POLITIQUE & INSTITUTIONS — Politique

Incidents samedi à Luxembourg

Le rassemblement au Glacis n’était pas autorisé



Une manifestation autorisée a eu lieu à la Kinnekswiss, mais parallèlement, un rassemblement qui n’avait pas d’autorisation préalable de la Ville de Luxembourg s’est formé au Glacis, ce samedi 4 décembre. (Photo: Nader Ghavami/archives)

Une manifestation autorisée a eu lieu à la Kinnekswiss, mais parallèlement, un rassemblement qui n’avait pas d’autorisation préalable de la Ville de Luxembourg s’est formé au Glacis, ce samedi 4 décembre. (Photo: Nader Ghavami/archives)

Le ministre de la Sécurité intérieure, Henri Kox, et des représentants de la police grand-ducale ont donné quelques explications en commission de la Chambre, ce mardi 7 décembre, sur les incidents survenus samedi dernier, en marge d’une manifestation contre les mesures sanitaires.

Les événements qui ont eu lieu à Luxembourg-ville ce samedi 4 décembre lors d’une manifestation contre les mesures Covid continuent d’alimenter les débats. Les partis politiques y vont de leur commentaire et le Premier ministre Xavier Bettel (DP) est au cœur d’une déclaration gouvernementale devant la Chambre des députés ce mardi 7 décembre dans l’après-midi à ce sujet. Celle-ci sera suivie d’un débat.

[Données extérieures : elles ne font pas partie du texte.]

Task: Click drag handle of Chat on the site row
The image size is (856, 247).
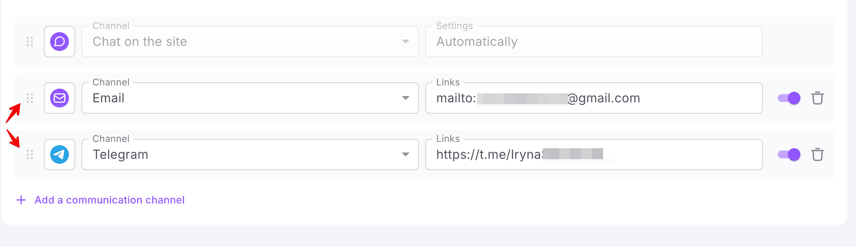Action: coord(30,42)
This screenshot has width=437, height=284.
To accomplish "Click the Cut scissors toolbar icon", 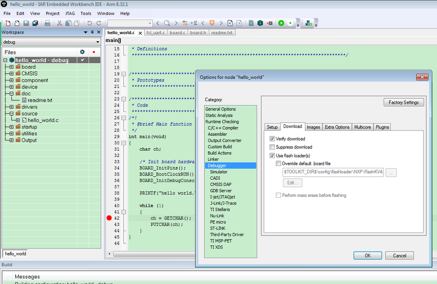I will click(59, 23).
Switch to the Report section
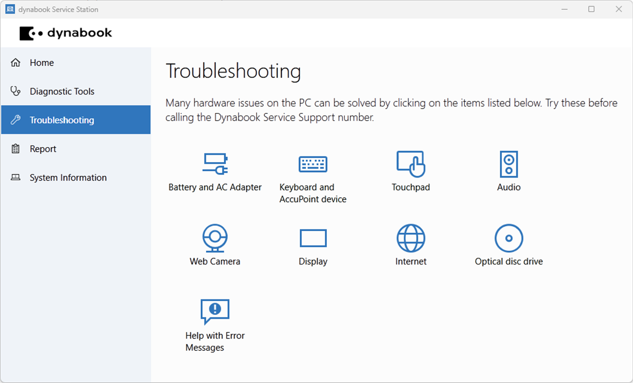633x383 pixels. [x=43, y=148]
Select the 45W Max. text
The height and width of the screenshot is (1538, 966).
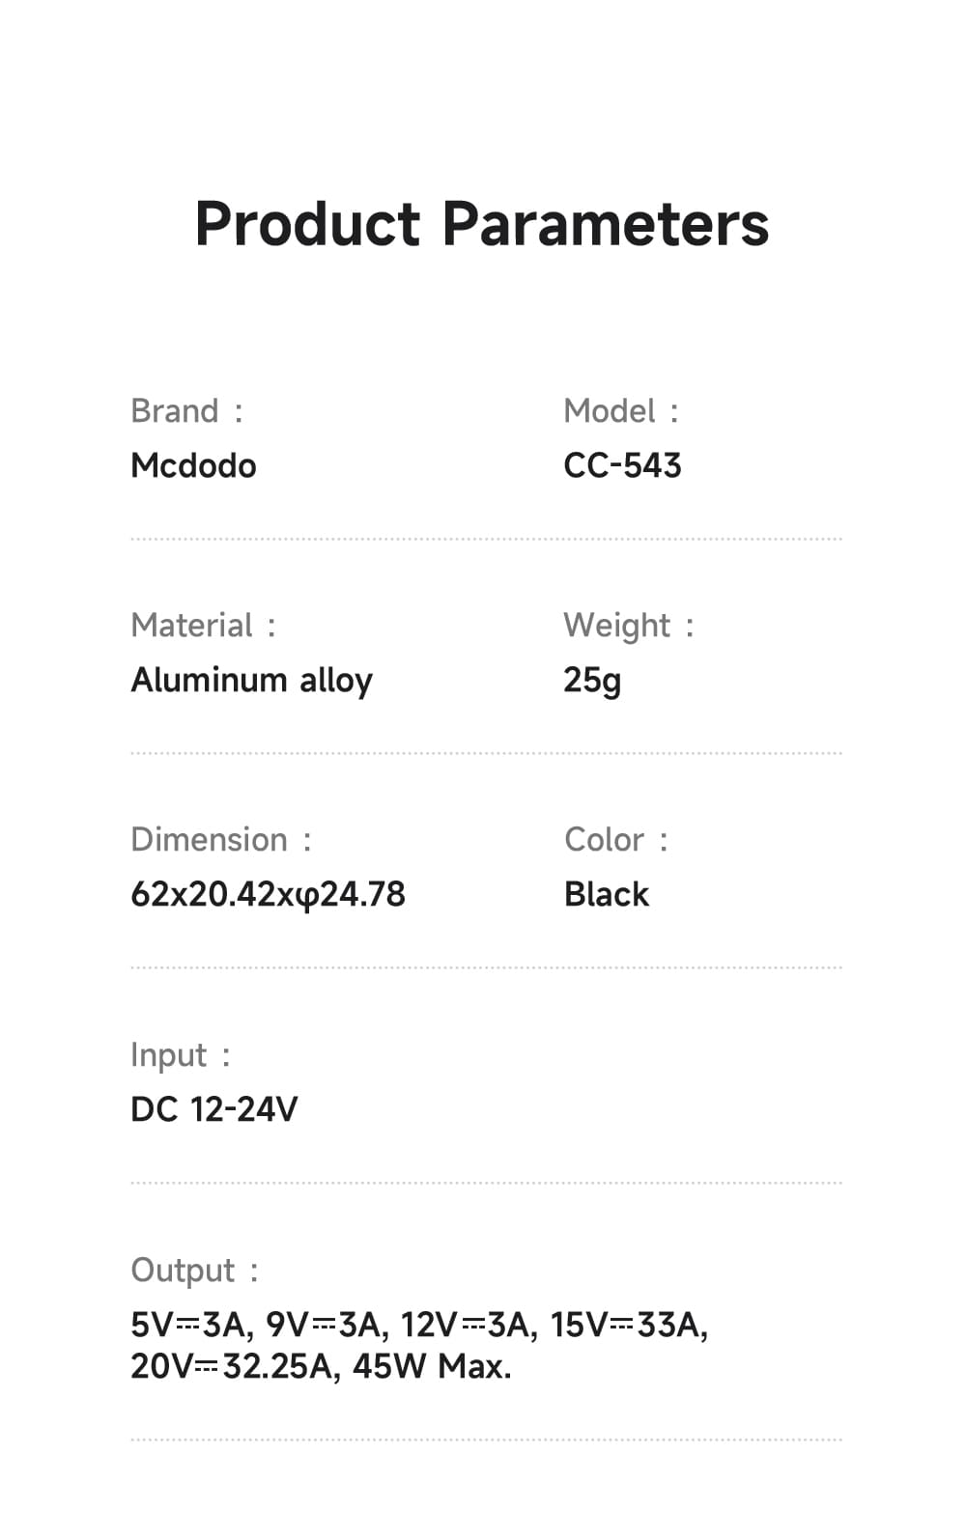pyautogui.click(x=432, y=1367)
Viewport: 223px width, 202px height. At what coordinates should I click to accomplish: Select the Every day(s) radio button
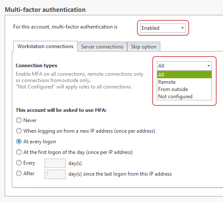(x=19, y=163)
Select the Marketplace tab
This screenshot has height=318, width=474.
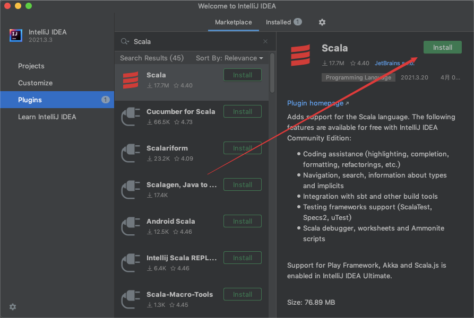(x=233, y=22)
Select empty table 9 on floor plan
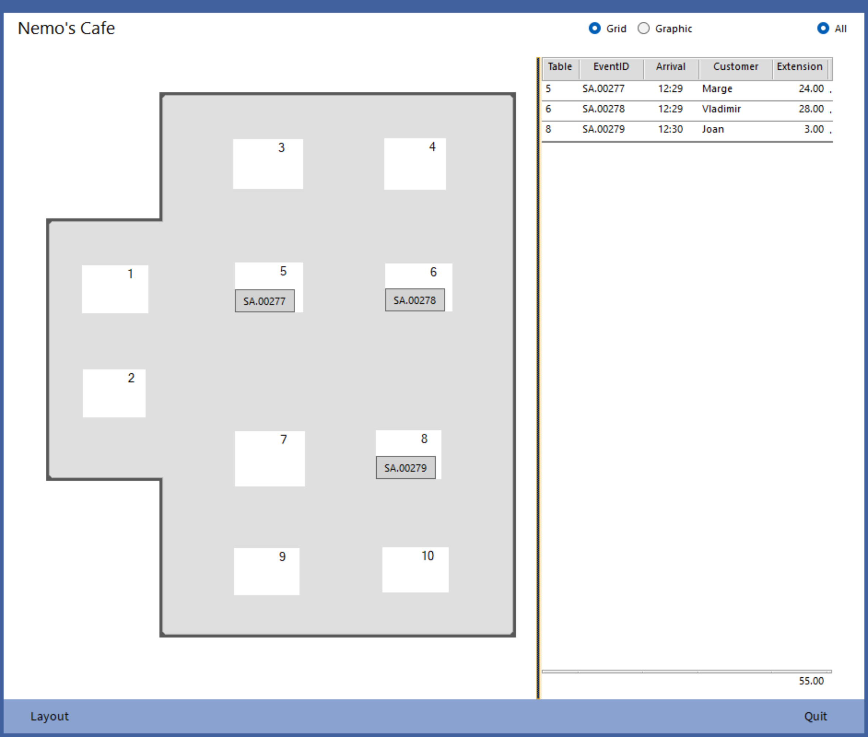 pyautogui.click(x=267, y=572)
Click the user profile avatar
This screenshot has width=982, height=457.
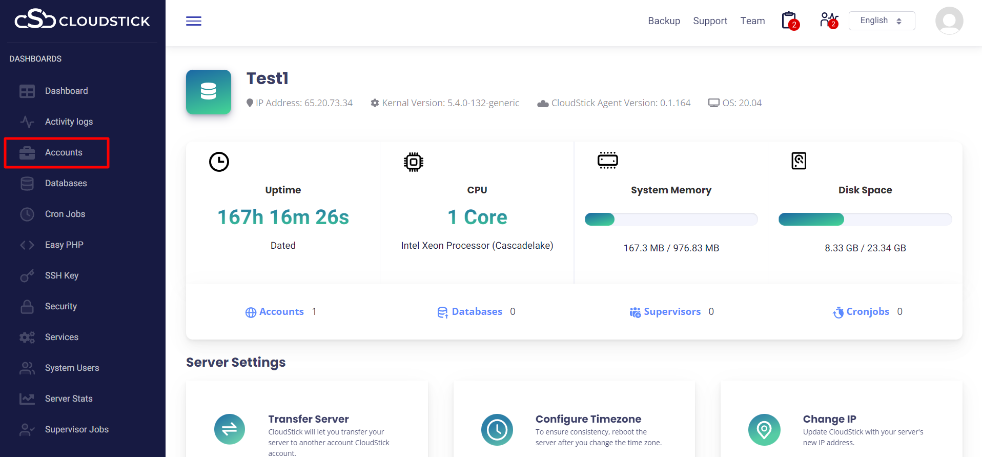click(x=949, y=21)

En amont de cette séance publique, le ministre de la Sécurité intérieure Henri Kox (déi Gréng) et des représentants de la police ont donné des explications, ce mardi matin, aux membres de la commission de la Sécurité intérieure, sur les incidents survenus le week-end dernier. «La police met surtout l’accent sur la désescalade, mais elle n’hésitera pas à intervenir au cas où un danger existerait pour des personnes», ont-ils notamment précisé.

Ils ont également donné plus de détails sur le déroulement des faits, à savoir qu’une manifestation autorisée avait eu lieu à la Kinnekswiss. Mais que parallèlement, un rassemblement qui n’avait pas d’autorisation préalable de la Ville de Luxembourg, et qui s’était formé suite à divers appels lancés sur les réseaux sociaux, s’était constitué au Glacis. La police aurait suivi ces appels de près et aurait adapté son dispositif en vue du rassemblement. «Après la fusion des deux groupes, des groupes séparés de la masse (‘Splittergruppen’, ndlr) se sont déplacés vers le centre de la ville et vers les habitations du Premier ministre Xavier Bettel et de la ministre de la Famille Corinne Cahen , selon les explications données aux députés. Ces groupes auraient provoqué les incidents», est-il précisé sur le site de la Chambre.

La police désormais «mieux préparée»

Henri Kox et les responsables de la police ont ajouté que, vu les nouveaux appels lancés pour le week-end prochain, la police serait «désormais mieux équipée et préparée pour faire face à d’éventuels incidents», sans pour autant donner de précisions sur la tactique et les effectifs mis en place. Actuellement, des préparatifs seraient en cours.

Interrogé par Paperjam, le service de communication de la police n’a pas donné plus de détails quant aux effectifs mobilisés. «Comme pour toute manifestation majeure, une évaluation des risques est effectuée au préalable. En fonction de celle-ci, le dispositif policier est défini. Par principe, nous ne commentons jamais les effectifs de police ni la composition de ceux-ci», a-t-il été répondu par mail.

La majorité des questions des députés ce mardi matin tournaient autour de la gestion policière. Comment éviter de tels événements? Les représentants de la police ont souligné que, contrairement à d’autres manifestations, la police n’avait pas d’interlocuteur dans le cas du rassemblement de samedi dernier. «Ainsi, elle n’a pas pu intervenir de manière proactive, comme c’est le cas lors d’une manifestation avec un cortège organisé et prédéfini.» Est-ce que les instances telles que la commune auraient pu être informées plus tôt? Est-ce que la police a connaissance du fait que des personnes se sont expressément déplacées des pays limitrophes au Luxembourg pour participer aux incidents? En ce qui concerne le profil des personnes participant aux événements, Henri Kox a souligné que cette question fait actuellement l’objet d’une enquête. Un autre député a regretté que les bodycams ne soient pas encore opérationnelles au Luxembourg.